The student who took the handgun to school has been booked into the Kitsap County Juvenile Detention Center for investigation of unlawful possession of a firearm, bringing a dangerous weapon onto school grounds and third-degree assault.
Investigators are trying to determine where the boy obtained the handgun.—Seattle Times
We need another law. That’s what appears to be the panacea to such incidents. Yet, this youngster already violated several existing laws, as noted by the SeattleP-I.com:
The boy was taken into custody Wednesday after being booked into Kitsap County juvenile detention for investigation of unlawful possession of a gun, bringing a dangerous weapon to school and third-degree assault.
Whatever else this incident and others like it demonstrates is that the Gun Free School Zones Act of 1996 has failed again. Just like it failed in these cases, detailed by the Seattle Times:
· February 2010: 30-year-old Jed Waits, of Ellensburg, stalked and fatally shot Jennifer Paulson, a special-education teacher at Birney Elementary School in Tacoma. Waits later died of a self-inflicted gunshot wound.
· January 2007: Douglas Chanthabouly fatally shot fellow student Samnang Kok in a hallway before the start of classes at Tacoma's Foss High School. Chanthabouly was convicted of second-degree murder and sentenced to more than 23 years in prison.
· February 1996: At Frontier Middle School in Moses Lake, two students and one teacher were killed and another student was wounded when 14-year-old Barry Loukaitis opened fire on his algebra class.
And let’s not forget that the same law did not prevent the Columbine High School massacre of 1999.
There is a plethora of gun laws, including federal and state statutes that forbid convicted felons from having firearms, yet early Thursday morning, a Washington State Trooper was murdered and the chief suspect in that case is a convicted felon who later apparently shot himself. According to the Seattle Times:
The truck (connected to the shooting) is registered to Joshua J. Blake, a 28-year-old felon who served prison time for manufacturing methamphetamine, the source said. The State Patrol confirmed that Blake is the man suspected of killing the trooper, Tony Radulescu.

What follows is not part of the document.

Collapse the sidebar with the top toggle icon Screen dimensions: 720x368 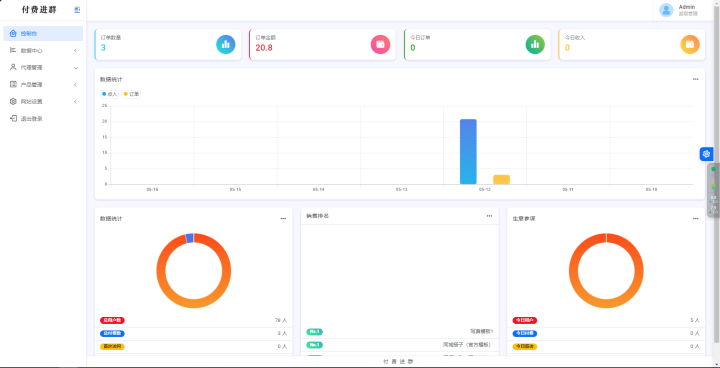[x=77, y=10]
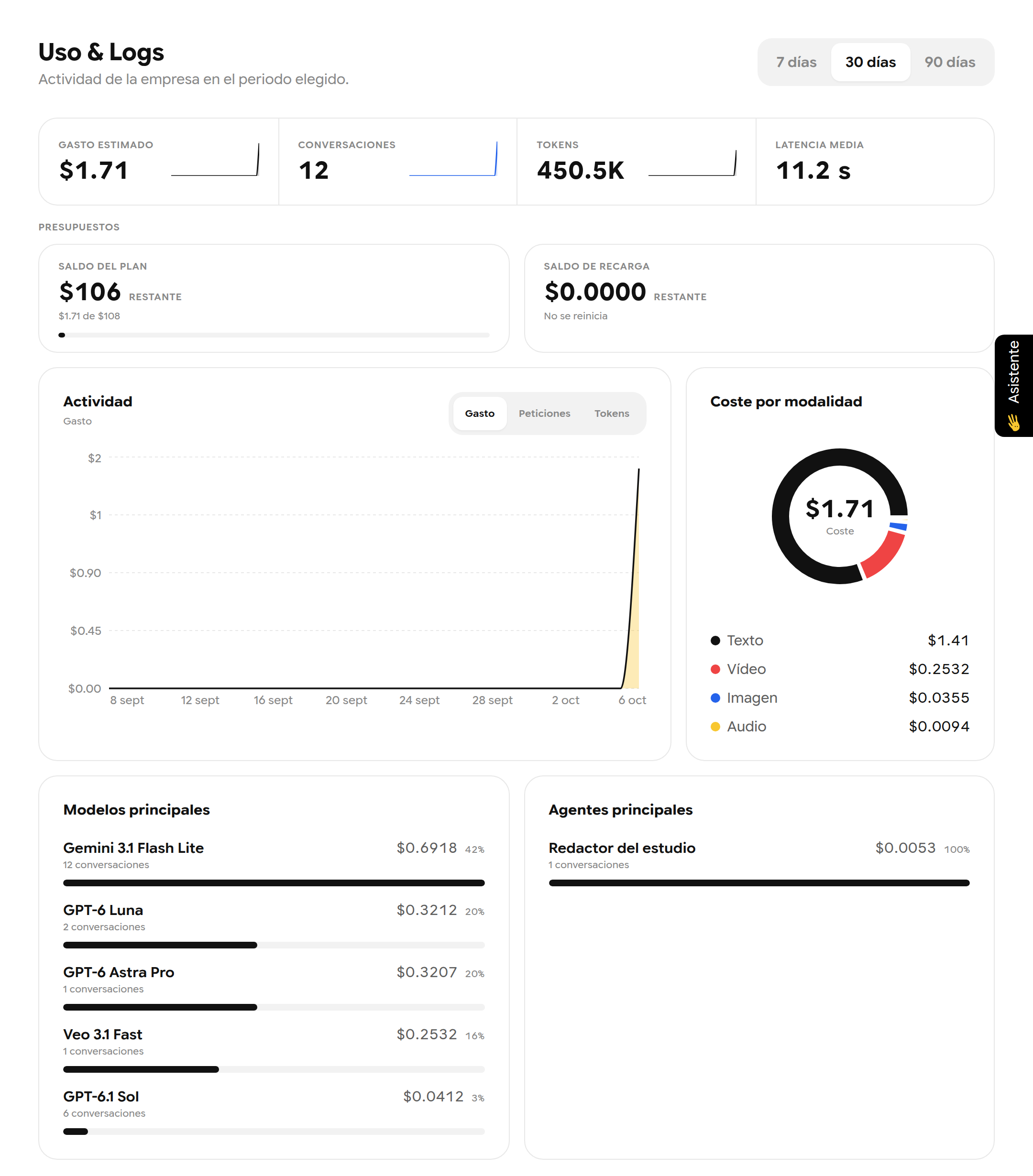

Blake had been on state Department of Corrections supervision until last August when he was released early because of a change in the law, sources said. Last year, a friend of Blake's contacted authorities to say that he had made threats to harm or kill police if he was ever arrested again, a law enforcement source said.
UPDATE: The suspect, Joshua J. Blake, has reportedly died from his wound.
Regardless of good intentions and various statutes, firearms will get into the wrong hands and there isn’t a prayer of preventing that, no matter what the gun prohibition lobby says. Whether those hands belong to a 28-year-old convicted felon, or an elementary school student, there is no ironclad preventive measure that guarantees a gun will not fall into them, and everybody knows it, although several Seattle Times readers think firearms, and not the people who misuse them, are at fault.
The 9-year-old boy who brought the gun to Armin Jahr Elementary was due to appear in Kitsap County Juvenile Court Thursday afternoon. As this case unfolds, more information about the origin of the firearm, and what kind of gun it is, will surface.
Meanwhile, remember that quick fixes are typically not fixes at all.